- Texte fourni -
● ● ● ● ●

Juan Carlos Caceres, photographe, Chili. Rodrigo Gomez, commissaire, Chili. Uwe Loesch, graphiste, Allemagne | © Galerie VU | Clic sur image pour voir +grand

Un grand chaos nous submerge à la première vision de cette affiche. Puis peu à peu, mais jamais complètement, notre oeil parvient à en discriminer les éléments qui s’opposent en un jeu de violentes transitions entre positif et négatif. Cette parfaite métaphore du bien et du mal, de l’ordre et du chaos, de la rigidité et de la douceur nous fait ressentir toute l’horreur de la scène. La typographie peut sembler envahissante, mais elle préserve soigneusement des éléments déterminants pour la lecture de l’image (les têtes des 2 protagonistes de la photo du haut). Certains détails sont mis en valeur (une main, une matraque, une jambe qui semble passer devant le C, en bas). Finalement, cette utilisation du positif et du négatif est aussi une évocation de l’univers de la photographie (argentique). Quel plus bel hommage pouvait-on rendre à la photo ?

● ● ● ● ●

- Données fournies -
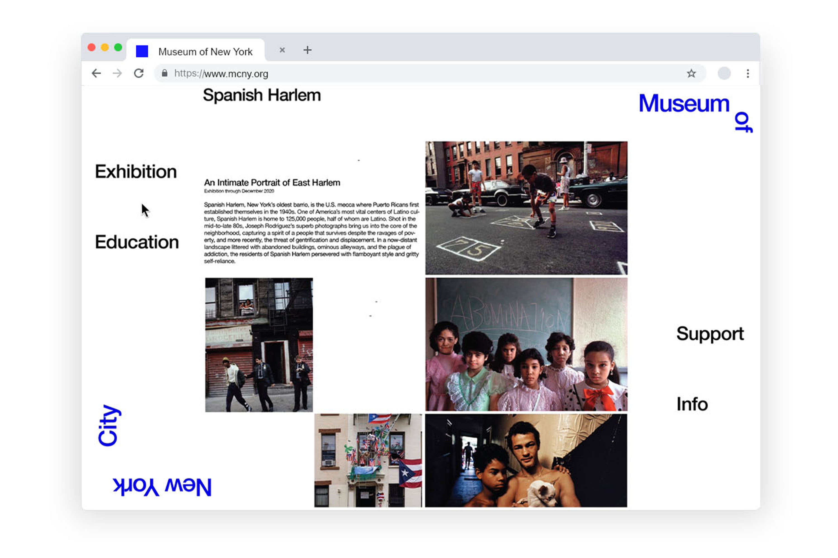Viewport: 838px width, 558px height.
Task: Open a new tab with plus
Action: (x=307, y=50)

● ● ● ● ●

- Consignes -
A. Reprenez le passage du texte fourni qui commence par les mots contenant "Un grand chaos" et se termine par "à la photo ?", en y remplaçant "affiche" par "illustration".
B. Traduisez en anglais cette phrase du texte fourni : « Certains détails sont mis en valeur (une main, une matraque, une jambe qui semble passer devant le C, en bas). »

- Réponses par consigne -
A.
Un grand chaos nous submerge à la première vision de cette illustration. Puis peu à peu, mais jamais complètement, notre oeil parvient à en discriminer les éléments qui s’opposent en un jeu de violentes transitions entre positif et négatif. Cette parfaite métaphore du bien et du mal, de l’ordre et du chaos, de la rigidité et de la douceur nous fait ressentir toute l’horreur de la scène. La typographie peut sembler envahissante, mais elle préserve soigneusement des éléments déterminants pour la lecture de l’image (les têtes des 2 protagonistes de la photo du haut). Certains détails sont mis en valeur (une main, une matraque, une jambe qui semble passer devant le C, en bas). Finalement, cette utilisation du positif et du négatif est aussi une évocation de l’univers de la photographie (argentique). Quel plus bel hommage pouvait-on rendre à la photo ?

B. Some details are highlighted (a hand, a baton, a leg that seems to pass in front of the C, at the bottom).